TEXT FOR ANALYSIS>
────────────────

Where You Can Find More Information

        We file annual, quarterly and special reports, along with other information with the SEC. You may read and copy any document we file at the public reference facilities maintained by the SEC at 450 Fifth Street, N.W., Washington, D.C. 20549. Please call the SEC at 1-800-SEC-0330 for further information on the public reference rooms. Our common stock is traded on The American Stock Exchange. You may inspect reports and other information concerning us at the offices of the American Stock Exchange, Inc., 86 Trinity Place, New York, New York 10006. These filings and other information may also be inspected without charge at a Web site maintained by the SEC. The address of the site is http://www.sec.gov.


Incorporation of Certain Documents by Reference

        This prospectus is part of a registration statement filed with the SEC. The SEC allows us to "incorporate by reference" into this prospectus the information that we file with them, which means that we can disclose important information to you by referring you to those documents. The information incorporated by reference is considered to be part of this prospectus, and information that we file later with the SEC will automatically update and supersede this information. The following documents were filed with the SEC pursuant to the Exchange Act and are incorporated by reference and made a part of this prospectus:

        We are incorporating by reference the documents listed above and any future filings that we will make with the SEC under Sections 13(a), 13(c), 14 or 15(d) of the Securities Exchange Act of 1934 prior to the sale of all the shares covered by this prospectus.

        Any statement contained in a document that is incorporated by reference will be modified or superseded for all purposes to the extent that a statement contained in this prospectus, or in any other document that is subsequently filed with the SEC and incorporated by reference, modifies or is contrary to that previous statement. Any statement so modified or superseded will not be deemed a part of this prospectus except as so modified and superseded.

────────────────

GIVEN DATA>

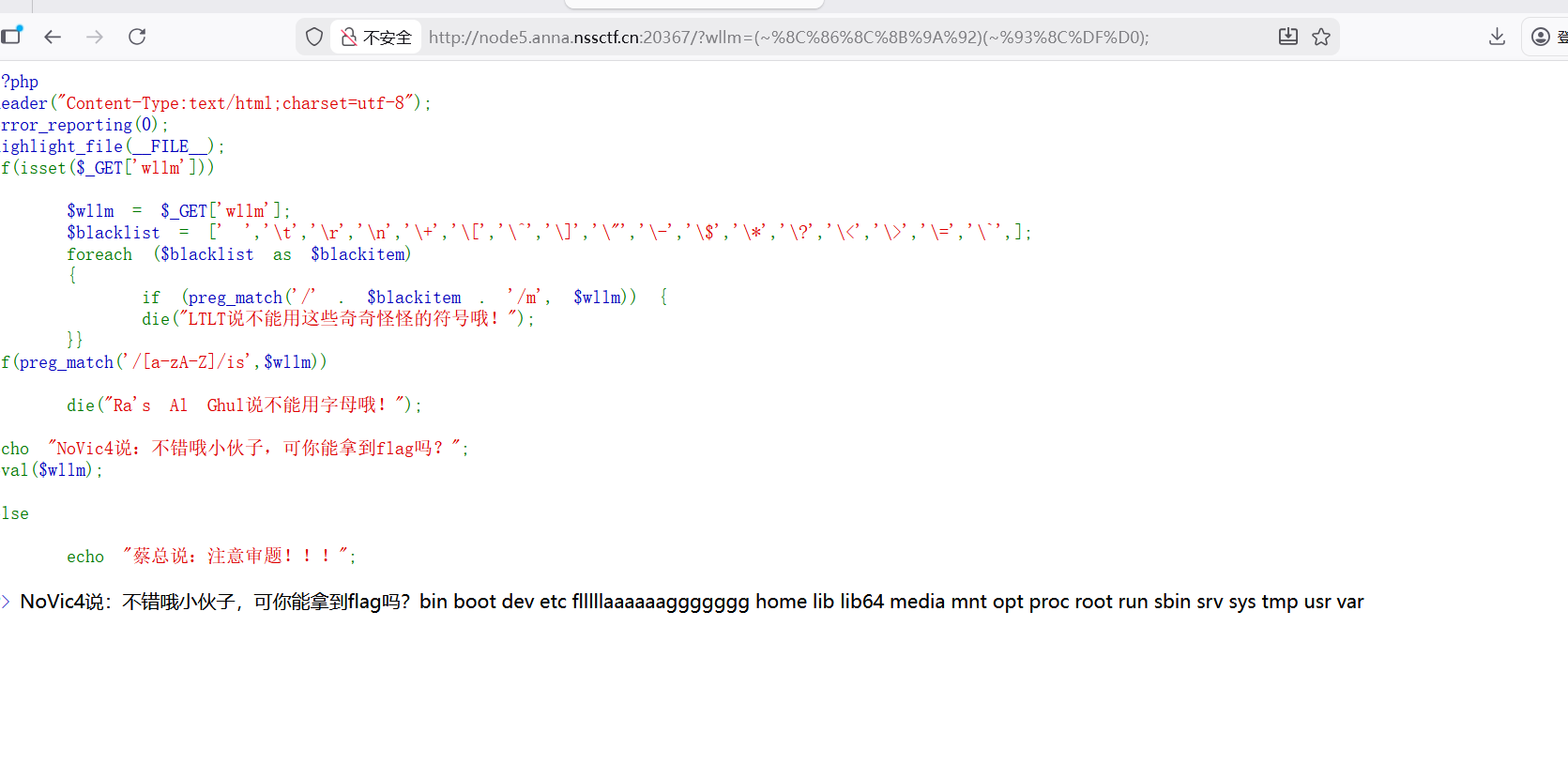Focus the URL address field
Screen dimensions: 1568x764
(788, 38)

────────────────

EXERCISE> According to the prospectus excerpt above, at what address can reports and other information about the company be inspected at the offices of the American Stock Exchange?

TASK OUTPUT> 86 Trinity Place, New York, New York 10006